La ley es clara en cuanto a que toda obra o acción debe obtener un dictamen favorable en materia de impacto ambiental antes de emprender su ejecución, salvedad hecha de aquellas que se encuentren expresamente exentas. El asunto cobra una verdadera relevancia en el momento en que se considera cuándo deben formularse las manifestaciones de impacto, y qué implicaciones deberían tener para el diseño de los proyectos para los que se pretende obtener un dictamen favorable.

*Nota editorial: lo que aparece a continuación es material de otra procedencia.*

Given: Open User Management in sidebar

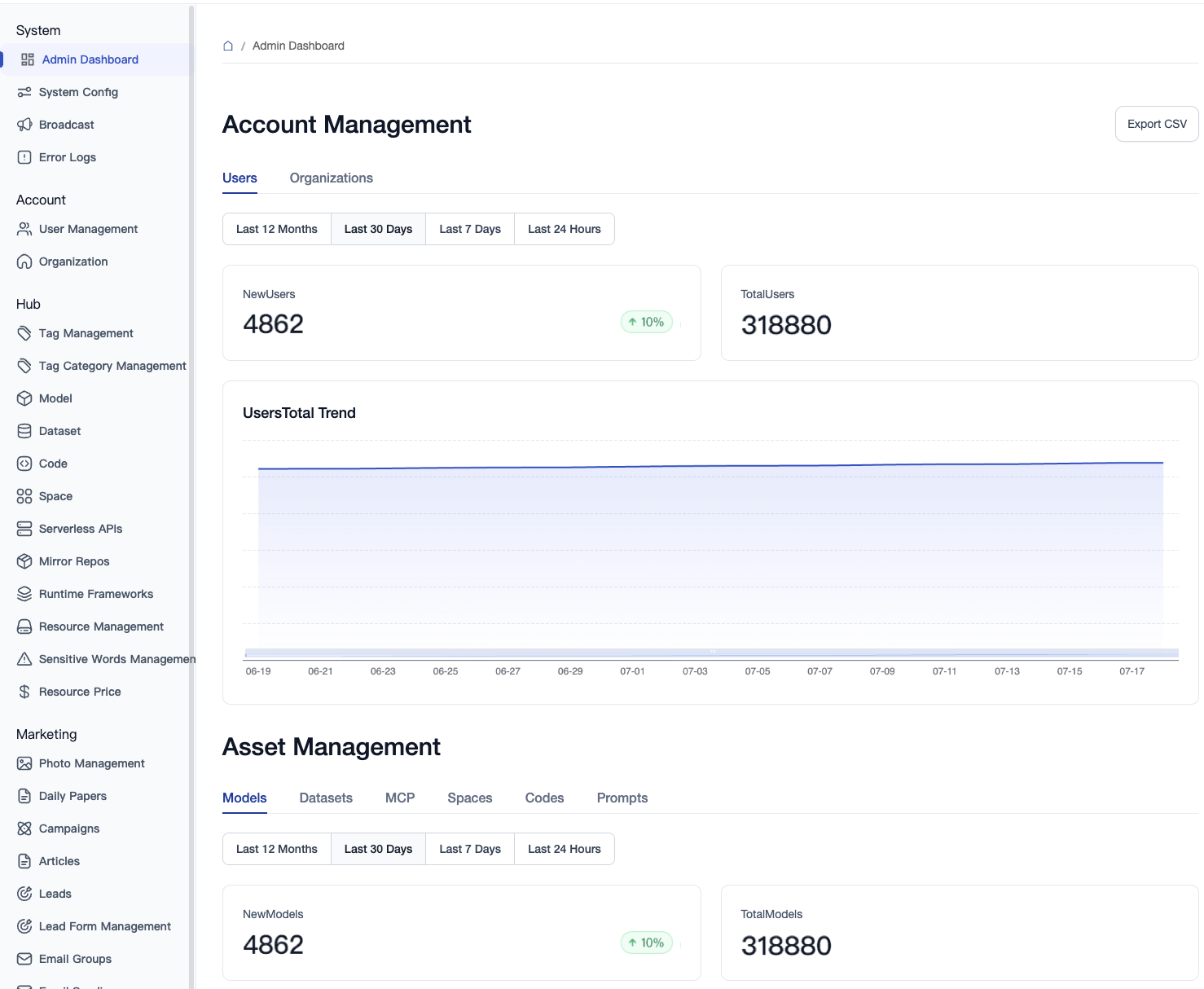Looking at the screenshot, I should tap(88, 229).
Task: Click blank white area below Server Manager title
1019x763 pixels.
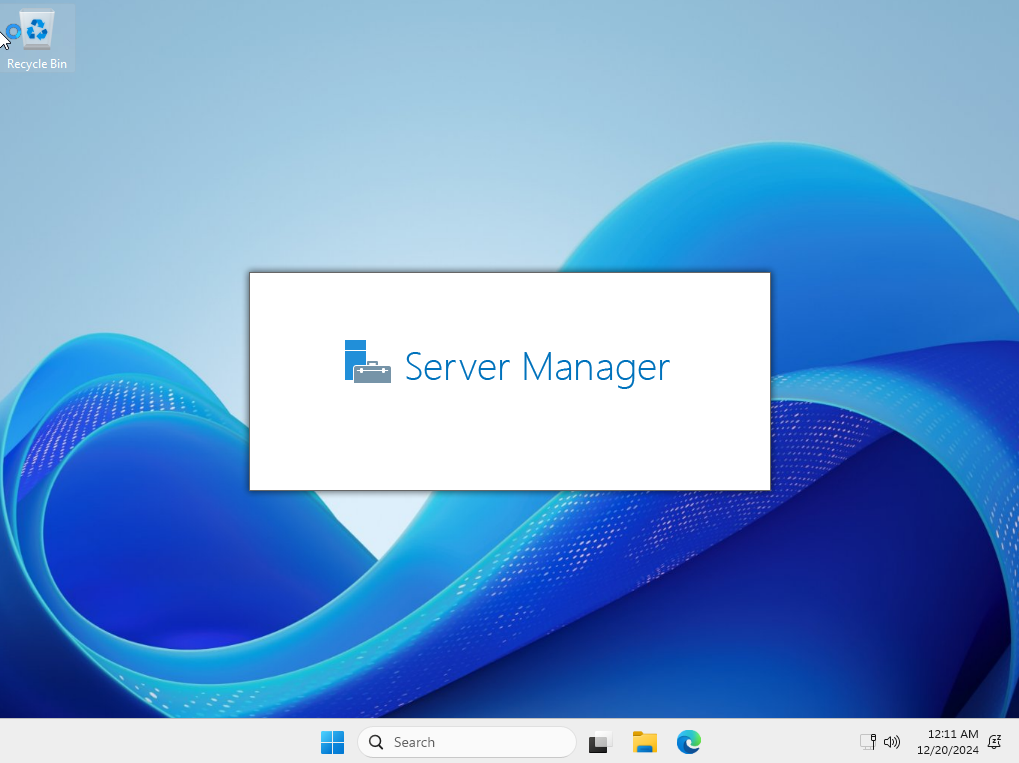Action: (510, 445)
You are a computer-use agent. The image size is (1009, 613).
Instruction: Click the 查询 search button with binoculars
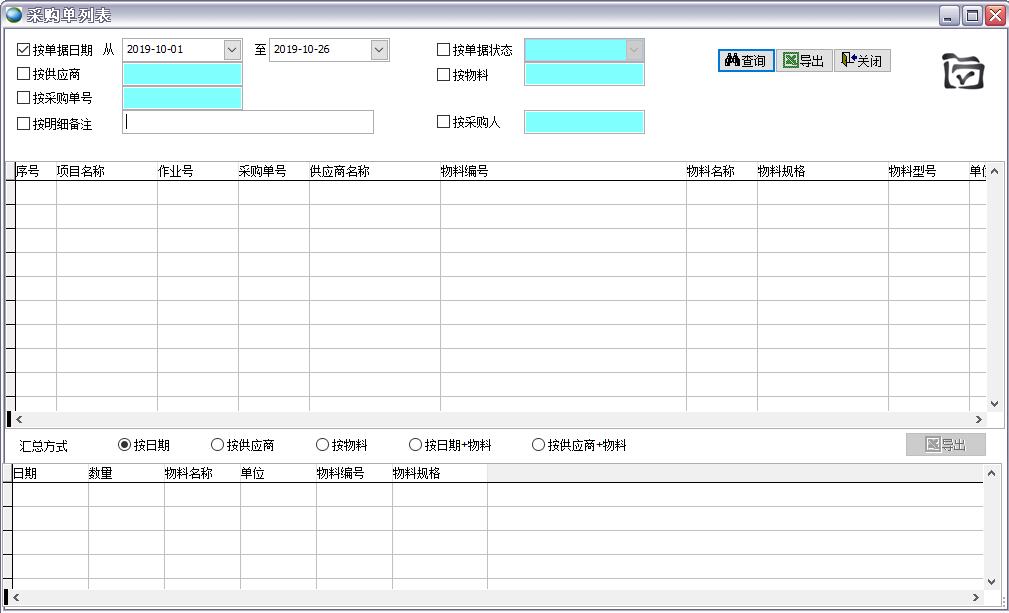pyautogui.click(x=746, y=61)
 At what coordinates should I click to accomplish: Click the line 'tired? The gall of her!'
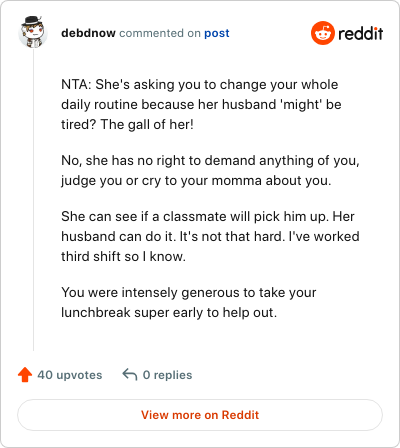[x=127, y=124]
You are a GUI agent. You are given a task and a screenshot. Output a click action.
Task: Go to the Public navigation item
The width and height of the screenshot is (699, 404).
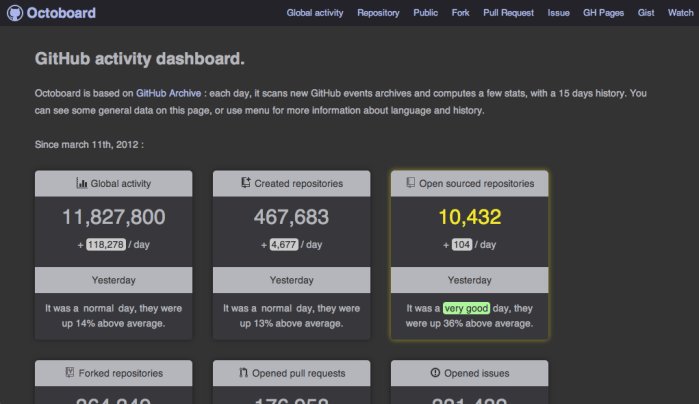point(425,13)
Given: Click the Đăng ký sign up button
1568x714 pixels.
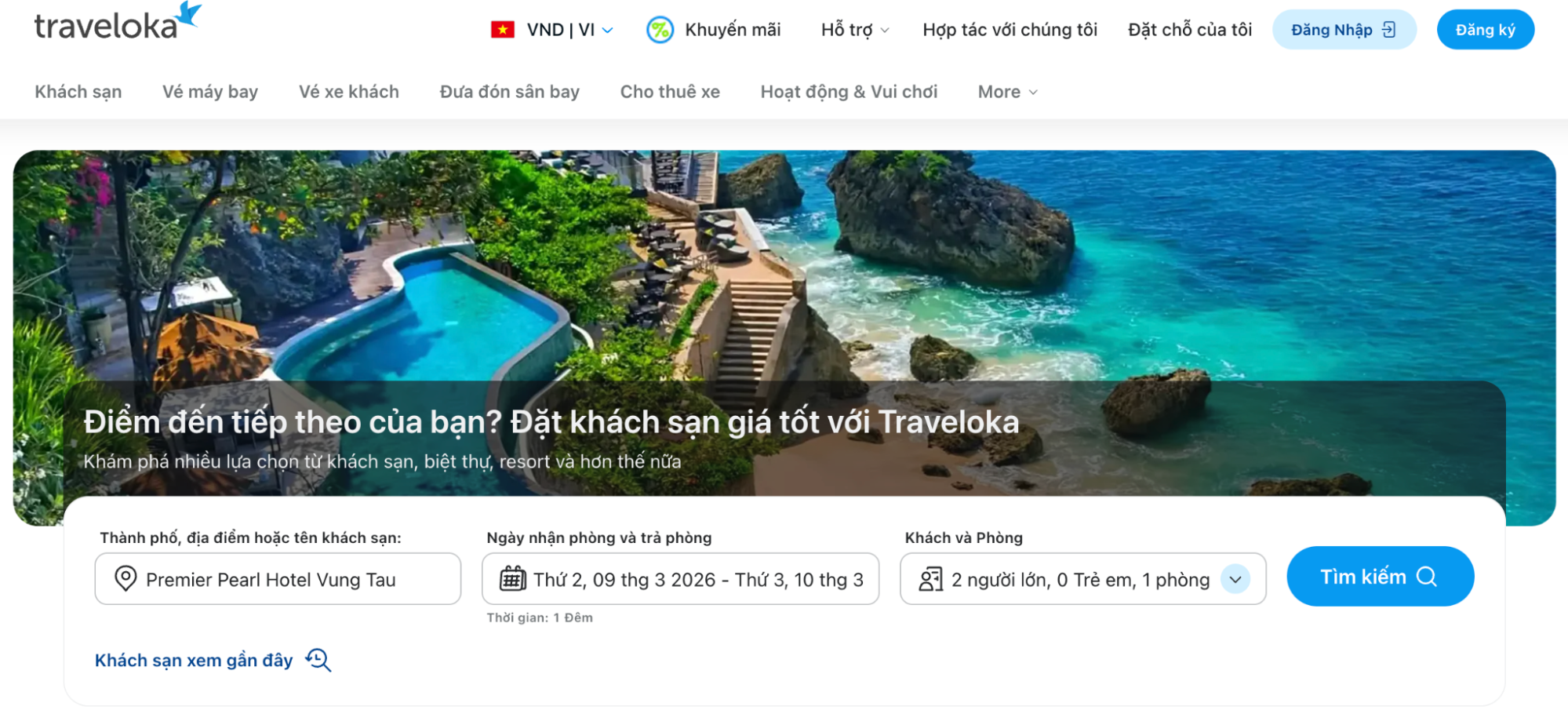Looking at the screenshot, I should [1485, 30].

El propósito es lograr que un proyecto determinado tenga el menor impacto posible sobre el entorno donde se llevará a cabo, que ese impacto sea temporal, mitigable o que se pueda restaurar la condición ambiental originaria; o cuando menos, que se propongan medidas de compensación suficientes y apropiadas. Esto no se podrá conseguir si se pretende que el proyecto propuesto no deberá sufrir modificación alguna, de manera que se espera que el estudio realizado resulte una justificación de la propuesta tal cual. Así, asumiendo que los estudios se realicen con rigor y honestidad, se espera que resulten convincentes ante la autoridad, para que ésta determine que los impactos que generará el proyecto son inevitables y admisibles; o bien, se llevan a cabo estudios “a modo” que ocultan o minimizan los impactos reales, haciendo que la autoridad emita dictámenes falaces o corruptos.

Los estudios de impacto ambiental se deben realizar a partir de meros anteproyectos, de modo que se evalúen los impactos que puedan ejercer con una perspectiva a favor del entorno; y en función de estas evaluaciones, aportar información sólida a los promoventes para que modifiquen sus proyectos de modo que en efecto sus impactos resulten aceptables y sus programas de ejecución incluyan los costos de mitigación, restauración o compensación. La labor de la autoridad consistirá entonces en determinar que en efecto el proyecto propuesto ejercerá el menor impacto posible en el paisaje donde será llevado a cabo, que los efectos que tenga podrán ser revertidos o mitigados por el mismo promovente, o que la propuesta incluye las medidas de compensación más adecuadas a cada caso.

 Por el contrario, de continuarse formulando los procedimientos de impacto como se acostumbra hacerlo, seguiremos encontrándonos con proyectos que, como en el caso de Cozumel, oculten información relevante; o de plano, como en los proyectos que ejecutan las fuerzas armadas, los impactos sean previstos y anunciados por organismos de la sociedad civil, y sus advertencias caigan en oídos sordos, de modo que el deterioro ambiental, en lugar de ser prevenido y mitigado, se convierta en un reclamo permanente, y su reparación en un costo que pudo ser evitado. Si la autoridad opera con conocimiento de causa y honestidad, como parece ahora estar dispuesta a hacerlo, se requiere entonces una disposición igualmente honesta por parte de los promoventes de acciones y obras, que no convierta cada proyecto en un terreno de confrontación entre quienes aspiran a una relación sustentable entre la sociedad y la naturaleza, y quienes al parecer no ven más allá de la profundidad de sus bolsillos.